コーレルの統合オーサリングソフト「DVD MovieWriter 7」。最新バージョンではBlu-rayに対応するなど、ハイビジョン映像を利用したオーサリングがとても簡単に実現できるようになりました。

統合オーサリングソフト

▲「DVD MovieWriter 7」のボックスショット。

「DVD MovieWriter」ってどのようなソフトなのかご存じない方も多いかも知れませんね。DVD MovieWriterは、いわゆる「オーサリングソフト」と呼ばれるタイプのソフトで、映像データを利用して、自分だけのDVD-Videoなどが簡単に作ることができます。

その最新バージョンが「DVD MovieWriter 7」です。最新テクノロジーをいち早く搭載してバージョンアップを重ねていますが、今回はBlu-rayに対応し、ハイビジョン映像を、そのままの画質で残しながらオーサリングし、ディスクに残せるようになりました。また、このほかにも多くの新機能を搭載しており、今回はそれらをザックリとレポートしてみました。

なお、DVD MovieWriter 7には、「DVD MovieWriter 7」と、Blu-rayなどには未対応の「DVD MovieWriter 7 Basic Edition」という2つのバージョンがあります。ここでは、DVD MovieWriter 7を利用してレビューしてみました。

最初に、DVD MovieWriter 7の特徴を整理しておきましょう。

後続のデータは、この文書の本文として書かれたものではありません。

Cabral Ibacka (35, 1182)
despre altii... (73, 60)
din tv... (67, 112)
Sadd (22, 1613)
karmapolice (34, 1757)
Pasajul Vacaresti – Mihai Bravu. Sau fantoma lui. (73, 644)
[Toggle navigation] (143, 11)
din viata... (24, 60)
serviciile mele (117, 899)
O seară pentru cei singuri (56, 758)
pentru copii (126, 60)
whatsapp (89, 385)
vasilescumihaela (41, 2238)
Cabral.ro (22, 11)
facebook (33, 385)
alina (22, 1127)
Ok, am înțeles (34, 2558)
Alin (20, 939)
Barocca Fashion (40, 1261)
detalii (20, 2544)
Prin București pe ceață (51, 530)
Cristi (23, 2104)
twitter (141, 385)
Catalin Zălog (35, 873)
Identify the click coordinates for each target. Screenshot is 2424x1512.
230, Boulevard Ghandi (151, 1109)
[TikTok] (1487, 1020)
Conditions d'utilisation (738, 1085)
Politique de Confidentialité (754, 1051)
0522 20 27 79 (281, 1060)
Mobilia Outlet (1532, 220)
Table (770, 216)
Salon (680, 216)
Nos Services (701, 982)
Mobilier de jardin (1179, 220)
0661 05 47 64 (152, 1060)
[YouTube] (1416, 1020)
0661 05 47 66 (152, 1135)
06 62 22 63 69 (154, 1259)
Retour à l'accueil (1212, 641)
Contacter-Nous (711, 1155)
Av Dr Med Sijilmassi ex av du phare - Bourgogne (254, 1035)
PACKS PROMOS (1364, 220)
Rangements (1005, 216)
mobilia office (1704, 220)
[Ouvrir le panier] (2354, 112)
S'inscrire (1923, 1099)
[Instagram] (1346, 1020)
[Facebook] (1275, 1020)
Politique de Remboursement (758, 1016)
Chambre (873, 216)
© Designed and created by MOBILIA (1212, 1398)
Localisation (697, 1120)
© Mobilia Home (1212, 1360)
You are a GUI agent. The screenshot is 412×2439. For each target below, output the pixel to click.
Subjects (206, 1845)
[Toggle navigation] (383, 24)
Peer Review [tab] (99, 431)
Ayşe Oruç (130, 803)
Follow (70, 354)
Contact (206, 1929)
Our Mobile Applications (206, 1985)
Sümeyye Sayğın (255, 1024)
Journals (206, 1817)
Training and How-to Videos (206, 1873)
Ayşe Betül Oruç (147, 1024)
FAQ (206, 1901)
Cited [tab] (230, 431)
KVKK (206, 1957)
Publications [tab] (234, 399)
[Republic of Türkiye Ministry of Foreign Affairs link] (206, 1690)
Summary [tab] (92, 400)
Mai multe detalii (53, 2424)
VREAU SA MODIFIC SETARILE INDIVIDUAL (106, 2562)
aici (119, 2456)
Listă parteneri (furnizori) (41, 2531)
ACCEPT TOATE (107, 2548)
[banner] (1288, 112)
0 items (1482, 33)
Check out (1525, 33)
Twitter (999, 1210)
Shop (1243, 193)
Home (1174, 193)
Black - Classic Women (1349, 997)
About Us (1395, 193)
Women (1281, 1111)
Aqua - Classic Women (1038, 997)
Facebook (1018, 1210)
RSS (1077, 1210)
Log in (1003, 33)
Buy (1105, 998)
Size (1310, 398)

DVD MovieWriter 7は、「統合オーサリングソフト」 という位置づけにあります。では、どのようなことができるのかというと、主に次の7つの機能にまとめられます。

  • オーサリング
    市販DVD-Videoのように、メニュー付きのDVD-Videoなどが簡単に作れる。
  • ビデオ編集
    ビデオカメラからの映像の取り込みとカット編集ができる。
  • フォトムービー
    デジタルカメラの写真を利用して、パン&ズーム効果などを活かしたスライドショーが作れる。
  • データの書き込み
    ドラッグ&ドロップで、ハードディスク上にあるデータファイルを簡単にDVDメディアなどにバックアップできる。
  • 音楽CD
    自分だけのオリジナル音楽CD制作をはじめ、音楽CDからのリッピングなどにも対応。
  • 変換/コピー
    ビデオファイルを、好みのファイル形式に変換したり、DVDのコピーができる。
  • 映像再生
    DVD-Videoをはじめ、AVCHDディスクなどさまざまな映像データを再生できる。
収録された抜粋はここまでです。